What is needed:
A verbatim copy of the lines starting at the one with "is (706, 687)." and ending at the last line below is required; include nothing else.

(Beginning of Data to use)

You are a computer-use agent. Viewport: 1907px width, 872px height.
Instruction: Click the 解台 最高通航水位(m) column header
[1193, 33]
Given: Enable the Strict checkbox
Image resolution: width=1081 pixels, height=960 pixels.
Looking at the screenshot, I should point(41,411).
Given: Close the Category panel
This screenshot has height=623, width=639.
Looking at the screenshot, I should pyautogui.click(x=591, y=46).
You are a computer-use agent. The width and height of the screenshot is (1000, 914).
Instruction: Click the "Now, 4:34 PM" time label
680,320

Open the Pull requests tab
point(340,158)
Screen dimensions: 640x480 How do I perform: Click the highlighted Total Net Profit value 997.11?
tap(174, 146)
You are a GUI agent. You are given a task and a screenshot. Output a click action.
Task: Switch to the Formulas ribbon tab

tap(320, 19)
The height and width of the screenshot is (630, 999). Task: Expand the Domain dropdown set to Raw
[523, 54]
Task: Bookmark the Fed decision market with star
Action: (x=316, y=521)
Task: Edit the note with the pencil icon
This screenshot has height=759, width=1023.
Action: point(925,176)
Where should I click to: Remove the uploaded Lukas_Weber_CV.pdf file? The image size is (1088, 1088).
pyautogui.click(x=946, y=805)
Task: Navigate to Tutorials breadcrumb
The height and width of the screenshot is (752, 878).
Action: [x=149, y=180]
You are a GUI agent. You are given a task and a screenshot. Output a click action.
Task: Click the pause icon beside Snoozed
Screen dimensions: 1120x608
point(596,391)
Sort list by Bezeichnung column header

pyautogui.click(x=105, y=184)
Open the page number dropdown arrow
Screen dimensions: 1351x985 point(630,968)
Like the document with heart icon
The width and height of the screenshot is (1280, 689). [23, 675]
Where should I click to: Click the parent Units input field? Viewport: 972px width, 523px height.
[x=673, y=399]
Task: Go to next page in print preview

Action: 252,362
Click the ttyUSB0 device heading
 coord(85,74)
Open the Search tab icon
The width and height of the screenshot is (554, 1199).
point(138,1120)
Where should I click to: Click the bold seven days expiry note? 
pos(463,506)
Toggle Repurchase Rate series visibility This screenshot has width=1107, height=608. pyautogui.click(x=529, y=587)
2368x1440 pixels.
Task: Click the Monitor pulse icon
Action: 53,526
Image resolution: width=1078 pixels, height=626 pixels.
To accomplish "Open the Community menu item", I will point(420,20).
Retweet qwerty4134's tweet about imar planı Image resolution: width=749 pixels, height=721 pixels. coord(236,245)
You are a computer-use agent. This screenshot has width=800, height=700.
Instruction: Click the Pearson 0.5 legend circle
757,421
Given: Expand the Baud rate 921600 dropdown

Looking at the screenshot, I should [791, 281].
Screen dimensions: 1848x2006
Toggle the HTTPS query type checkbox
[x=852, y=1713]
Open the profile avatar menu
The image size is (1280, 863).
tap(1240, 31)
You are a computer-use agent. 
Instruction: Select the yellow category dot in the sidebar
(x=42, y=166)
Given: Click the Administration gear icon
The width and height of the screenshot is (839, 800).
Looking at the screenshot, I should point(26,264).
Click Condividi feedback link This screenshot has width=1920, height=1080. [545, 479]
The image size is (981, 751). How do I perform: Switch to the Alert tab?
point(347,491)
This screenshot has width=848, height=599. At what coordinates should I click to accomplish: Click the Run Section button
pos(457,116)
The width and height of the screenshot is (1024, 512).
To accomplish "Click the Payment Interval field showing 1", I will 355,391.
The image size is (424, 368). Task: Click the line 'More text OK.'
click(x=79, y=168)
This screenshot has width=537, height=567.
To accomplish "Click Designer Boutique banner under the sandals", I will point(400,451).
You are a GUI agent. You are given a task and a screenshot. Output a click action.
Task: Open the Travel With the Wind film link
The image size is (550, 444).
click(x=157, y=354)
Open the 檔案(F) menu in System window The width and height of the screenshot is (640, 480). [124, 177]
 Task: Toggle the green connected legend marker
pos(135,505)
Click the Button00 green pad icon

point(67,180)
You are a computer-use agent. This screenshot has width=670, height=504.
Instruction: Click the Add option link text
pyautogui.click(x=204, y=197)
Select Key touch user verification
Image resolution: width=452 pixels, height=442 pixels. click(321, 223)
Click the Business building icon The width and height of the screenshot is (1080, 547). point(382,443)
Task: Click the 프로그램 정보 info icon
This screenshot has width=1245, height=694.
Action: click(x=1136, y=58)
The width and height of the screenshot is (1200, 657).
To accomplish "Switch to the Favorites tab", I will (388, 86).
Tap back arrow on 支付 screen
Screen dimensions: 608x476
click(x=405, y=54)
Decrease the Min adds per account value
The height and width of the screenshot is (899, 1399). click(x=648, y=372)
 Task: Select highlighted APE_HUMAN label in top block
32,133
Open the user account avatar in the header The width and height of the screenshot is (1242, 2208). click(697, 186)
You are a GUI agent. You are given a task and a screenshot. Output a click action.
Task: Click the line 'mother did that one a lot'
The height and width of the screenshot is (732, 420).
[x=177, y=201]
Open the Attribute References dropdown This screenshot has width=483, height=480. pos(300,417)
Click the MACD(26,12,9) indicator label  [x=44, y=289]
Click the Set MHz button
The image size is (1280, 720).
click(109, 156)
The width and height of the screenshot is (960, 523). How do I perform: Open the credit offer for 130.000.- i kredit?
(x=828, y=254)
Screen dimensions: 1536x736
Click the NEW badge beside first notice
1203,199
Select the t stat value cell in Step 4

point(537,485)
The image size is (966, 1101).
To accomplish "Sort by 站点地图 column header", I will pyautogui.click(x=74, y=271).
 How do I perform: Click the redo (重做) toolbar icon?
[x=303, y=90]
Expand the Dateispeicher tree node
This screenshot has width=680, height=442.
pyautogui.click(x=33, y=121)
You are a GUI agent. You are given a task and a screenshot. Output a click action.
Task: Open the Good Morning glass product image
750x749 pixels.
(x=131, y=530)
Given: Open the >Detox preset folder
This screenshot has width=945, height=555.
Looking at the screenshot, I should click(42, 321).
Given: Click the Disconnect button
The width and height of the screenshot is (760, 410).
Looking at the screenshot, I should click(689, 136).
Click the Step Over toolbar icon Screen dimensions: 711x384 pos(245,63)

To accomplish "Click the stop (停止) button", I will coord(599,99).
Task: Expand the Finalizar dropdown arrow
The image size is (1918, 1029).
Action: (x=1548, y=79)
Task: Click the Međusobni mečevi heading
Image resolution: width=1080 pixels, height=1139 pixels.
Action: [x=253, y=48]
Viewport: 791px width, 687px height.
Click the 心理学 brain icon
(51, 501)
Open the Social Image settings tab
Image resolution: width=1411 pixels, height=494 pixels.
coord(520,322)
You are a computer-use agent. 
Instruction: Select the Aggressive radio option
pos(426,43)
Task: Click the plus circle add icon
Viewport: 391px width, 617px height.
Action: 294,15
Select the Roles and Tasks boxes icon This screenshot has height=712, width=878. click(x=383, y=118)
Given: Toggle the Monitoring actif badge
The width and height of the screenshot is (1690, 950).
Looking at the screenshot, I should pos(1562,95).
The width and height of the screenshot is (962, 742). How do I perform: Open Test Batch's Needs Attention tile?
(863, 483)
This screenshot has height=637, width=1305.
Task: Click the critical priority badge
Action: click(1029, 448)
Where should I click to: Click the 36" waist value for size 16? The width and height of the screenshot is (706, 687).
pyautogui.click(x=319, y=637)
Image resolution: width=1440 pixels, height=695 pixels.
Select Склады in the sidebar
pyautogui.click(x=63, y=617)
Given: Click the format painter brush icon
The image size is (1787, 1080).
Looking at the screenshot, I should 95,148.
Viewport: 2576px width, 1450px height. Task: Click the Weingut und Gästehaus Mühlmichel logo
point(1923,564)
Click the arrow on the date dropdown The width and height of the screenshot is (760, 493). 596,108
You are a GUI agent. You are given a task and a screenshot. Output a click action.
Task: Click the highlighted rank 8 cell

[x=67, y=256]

(End of Data to use)

Expected answer:
Where should I click to: Click the 36" waist value for size 16? The width and height of the screenshot is (706, 687).
pyautogui.click(x=319, y=637)
Image resolution: width=1440 pixels, height=695 pixels.
Select Склады in the sidebar
pyautogui.click(x=63, y=617)
Given: Click the format painter brush icon
The image size is (1787, 1080).
Looking at the screenshot, I should 95,148.
Viewport: 2576px width, 1450px height. Task: Click the Weingut und Gästehaus Mühlmichel logo
point(1923,564)
Click the arrow on the date dropdown The width and height of the screenshot is (760, 493). 596,108
You are a GUI agent. You are given a task and a screenshot. Output a click action.
Task: Click the highlighted rank 8 cell

[x=67, y=256]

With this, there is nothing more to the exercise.